Friday, January 12, 2007

From the Scriptorium

The storm that hit the Seattle area the day before yesterday - dumping inches of snow (hear my sarcasm?) - has arrived here in the form of freezing rain and snow flurries. Class is canceled, saving me from chiseling from the block of ice the other half of the car (half-way through I decided to call to see if class was still on). So I am stuck - no big deal... the power is on, so it's better than December in West Seattle, and I have the opportunity to finish some term papers. (Thankfully, another house guest of the Boltons has graciously assented to proofing my paper, which without Christie here to do for me frightened me for the results.)

The first week of Seminary passes much like it did last year. It is a lot of work, and it seems my brain is already softening under the weight of so many facts and historical figures, but honestly, I am loving it here. Something about being at the Temple, at Seminary, in graduate studies, and with my professors and classmates just thrills me. Contrary to being a drain, I am energized by being here. In fact, I wish I was taking the Mission class, too (though I know that would have been too much work).

What is it about graduate study, or theology, or being a minister that excites me so?

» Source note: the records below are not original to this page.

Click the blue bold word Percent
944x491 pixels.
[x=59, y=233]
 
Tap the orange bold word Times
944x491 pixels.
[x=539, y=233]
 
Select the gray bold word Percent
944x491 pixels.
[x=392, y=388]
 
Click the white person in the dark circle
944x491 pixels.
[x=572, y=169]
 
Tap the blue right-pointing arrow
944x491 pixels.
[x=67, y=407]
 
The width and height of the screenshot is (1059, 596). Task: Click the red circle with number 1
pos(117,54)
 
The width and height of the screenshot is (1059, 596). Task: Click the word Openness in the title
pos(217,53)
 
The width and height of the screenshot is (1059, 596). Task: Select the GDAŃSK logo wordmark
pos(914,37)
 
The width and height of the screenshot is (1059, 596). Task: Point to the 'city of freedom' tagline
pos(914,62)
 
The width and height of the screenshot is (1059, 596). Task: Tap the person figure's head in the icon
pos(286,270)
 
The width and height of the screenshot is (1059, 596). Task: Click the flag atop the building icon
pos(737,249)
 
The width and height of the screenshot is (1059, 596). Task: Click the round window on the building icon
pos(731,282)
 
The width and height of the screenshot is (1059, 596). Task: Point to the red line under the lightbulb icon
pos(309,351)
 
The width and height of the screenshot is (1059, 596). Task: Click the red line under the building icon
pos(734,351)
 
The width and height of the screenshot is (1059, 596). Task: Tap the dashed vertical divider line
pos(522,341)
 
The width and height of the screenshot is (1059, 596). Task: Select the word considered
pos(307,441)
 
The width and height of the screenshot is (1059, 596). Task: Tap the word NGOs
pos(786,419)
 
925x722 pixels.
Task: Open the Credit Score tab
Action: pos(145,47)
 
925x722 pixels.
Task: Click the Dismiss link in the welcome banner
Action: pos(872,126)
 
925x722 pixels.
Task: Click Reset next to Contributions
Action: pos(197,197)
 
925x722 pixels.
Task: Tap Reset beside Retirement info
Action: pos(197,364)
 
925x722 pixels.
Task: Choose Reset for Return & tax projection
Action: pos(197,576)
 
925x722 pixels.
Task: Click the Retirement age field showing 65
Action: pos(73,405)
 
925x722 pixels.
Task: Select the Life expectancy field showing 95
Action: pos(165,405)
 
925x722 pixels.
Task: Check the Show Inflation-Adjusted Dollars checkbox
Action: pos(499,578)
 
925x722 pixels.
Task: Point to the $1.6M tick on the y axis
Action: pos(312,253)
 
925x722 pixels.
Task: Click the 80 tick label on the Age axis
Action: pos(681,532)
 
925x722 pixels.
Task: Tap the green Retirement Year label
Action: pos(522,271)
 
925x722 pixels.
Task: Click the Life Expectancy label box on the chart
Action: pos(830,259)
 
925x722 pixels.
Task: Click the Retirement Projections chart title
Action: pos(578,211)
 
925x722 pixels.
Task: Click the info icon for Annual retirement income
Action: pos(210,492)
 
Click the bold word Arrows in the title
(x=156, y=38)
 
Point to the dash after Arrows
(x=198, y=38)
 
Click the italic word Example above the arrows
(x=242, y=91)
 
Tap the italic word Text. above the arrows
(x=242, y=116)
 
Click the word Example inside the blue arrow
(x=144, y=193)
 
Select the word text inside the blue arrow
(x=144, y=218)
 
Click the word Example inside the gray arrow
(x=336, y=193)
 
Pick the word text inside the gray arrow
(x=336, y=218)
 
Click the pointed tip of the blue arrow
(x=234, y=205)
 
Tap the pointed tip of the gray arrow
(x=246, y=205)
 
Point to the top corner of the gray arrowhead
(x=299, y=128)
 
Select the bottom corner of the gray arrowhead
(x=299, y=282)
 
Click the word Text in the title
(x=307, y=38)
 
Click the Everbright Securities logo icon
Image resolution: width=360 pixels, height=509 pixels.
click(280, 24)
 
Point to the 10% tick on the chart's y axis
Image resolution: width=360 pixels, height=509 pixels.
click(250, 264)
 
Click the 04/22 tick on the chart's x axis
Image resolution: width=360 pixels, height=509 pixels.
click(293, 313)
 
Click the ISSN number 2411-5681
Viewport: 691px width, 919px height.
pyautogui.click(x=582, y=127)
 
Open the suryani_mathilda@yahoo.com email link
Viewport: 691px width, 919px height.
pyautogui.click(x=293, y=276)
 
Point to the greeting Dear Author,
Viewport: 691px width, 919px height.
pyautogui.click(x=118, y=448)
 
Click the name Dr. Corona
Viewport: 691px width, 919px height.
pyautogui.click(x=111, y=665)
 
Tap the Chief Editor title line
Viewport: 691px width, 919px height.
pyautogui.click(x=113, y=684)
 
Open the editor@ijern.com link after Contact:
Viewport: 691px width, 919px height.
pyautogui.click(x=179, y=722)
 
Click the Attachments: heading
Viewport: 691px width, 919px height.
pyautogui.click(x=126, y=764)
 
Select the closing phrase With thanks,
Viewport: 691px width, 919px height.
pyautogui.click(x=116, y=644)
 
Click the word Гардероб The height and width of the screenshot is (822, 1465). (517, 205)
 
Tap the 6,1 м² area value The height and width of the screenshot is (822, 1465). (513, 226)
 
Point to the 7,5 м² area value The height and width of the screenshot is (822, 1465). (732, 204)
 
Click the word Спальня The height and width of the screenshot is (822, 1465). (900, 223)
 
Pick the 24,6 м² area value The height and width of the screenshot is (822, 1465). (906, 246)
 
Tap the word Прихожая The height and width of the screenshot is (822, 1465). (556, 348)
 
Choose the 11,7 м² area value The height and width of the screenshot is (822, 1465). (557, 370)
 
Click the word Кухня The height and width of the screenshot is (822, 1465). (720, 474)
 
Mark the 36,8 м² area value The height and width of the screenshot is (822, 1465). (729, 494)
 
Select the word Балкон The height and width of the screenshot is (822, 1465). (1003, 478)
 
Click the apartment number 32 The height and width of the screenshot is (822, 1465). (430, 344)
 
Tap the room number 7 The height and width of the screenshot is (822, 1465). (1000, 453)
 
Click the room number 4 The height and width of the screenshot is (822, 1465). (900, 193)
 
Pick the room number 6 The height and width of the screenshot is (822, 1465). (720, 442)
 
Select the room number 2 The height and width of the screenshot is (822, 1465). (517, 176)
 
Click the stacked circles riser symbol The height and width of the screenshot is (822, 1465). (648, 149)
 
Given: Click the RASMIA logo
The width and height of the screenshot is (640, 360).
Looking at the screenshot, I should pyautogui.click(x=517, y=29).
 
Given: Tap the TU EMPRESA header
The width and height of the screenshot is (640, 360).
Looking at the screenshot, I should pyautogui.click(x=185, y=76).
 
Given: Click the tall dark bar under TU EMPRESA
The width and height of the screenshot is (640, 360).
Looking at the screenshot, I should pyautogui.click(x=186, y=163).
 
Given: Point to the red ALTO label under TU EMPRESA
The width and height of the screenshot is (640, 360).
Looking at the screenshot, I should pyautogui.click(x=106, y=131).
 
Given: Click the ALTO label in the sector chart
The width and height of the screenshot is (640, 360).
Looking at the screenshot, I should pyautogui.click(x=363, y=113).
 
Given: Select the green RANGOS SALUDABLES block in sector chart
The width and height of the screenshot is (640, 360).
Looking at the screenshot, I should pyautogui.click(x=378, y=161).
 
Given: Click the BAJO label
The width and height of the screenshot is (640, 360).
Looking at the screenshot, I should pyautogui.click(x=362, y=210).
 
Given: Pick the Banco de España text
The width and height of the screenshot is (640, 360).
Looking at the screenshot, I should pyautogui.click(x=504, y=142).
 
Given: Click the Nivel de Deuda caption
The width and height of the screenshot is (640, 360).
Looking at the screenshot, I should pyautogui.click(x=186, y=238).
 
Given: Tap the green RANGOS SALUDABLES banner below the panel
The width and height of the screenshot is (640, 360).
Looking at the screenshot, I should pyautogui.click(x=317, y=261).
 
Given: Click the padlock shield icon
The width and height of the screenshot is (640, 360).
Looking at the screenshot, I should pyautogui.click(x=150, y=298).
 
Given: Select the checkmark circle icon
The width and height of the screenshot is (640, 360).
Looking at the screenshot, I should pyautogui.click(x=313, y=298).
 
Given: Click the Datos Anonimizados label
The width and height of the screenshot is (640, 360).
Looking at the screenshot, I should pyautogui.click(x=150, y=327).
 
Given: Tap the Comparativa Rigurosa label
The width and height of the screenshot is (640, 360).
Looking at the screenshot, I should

Is it weird? Is this how Luther felt? How Chrysostom felt? How Augustine felt? Did they get giddy at the prospect of reading a new book, or composing a contrarian opinion or attending a class? Did they look forward to putting out theories, even being shown to be wrong? Did they hold their books close, like little friends or allies against the darkness? Did they listen to lectures with two minds: one the historian, one the faithful adherent asking "what does this mean for me" and "where do I lay myself alongside this?" How many voices did they hear in their heads?

It is almost enough to make me believe in reincarnation - that I was in several previous lives some scholarly monk poring over parchment and scribbling my notes dreaming of writing my own treatise, over and over again, never tiring of it. (I may have tired of the disease, drafty monasteries, and lack of dental hygiene, however.) I wonder if they'd let me wear a robe and hood to class?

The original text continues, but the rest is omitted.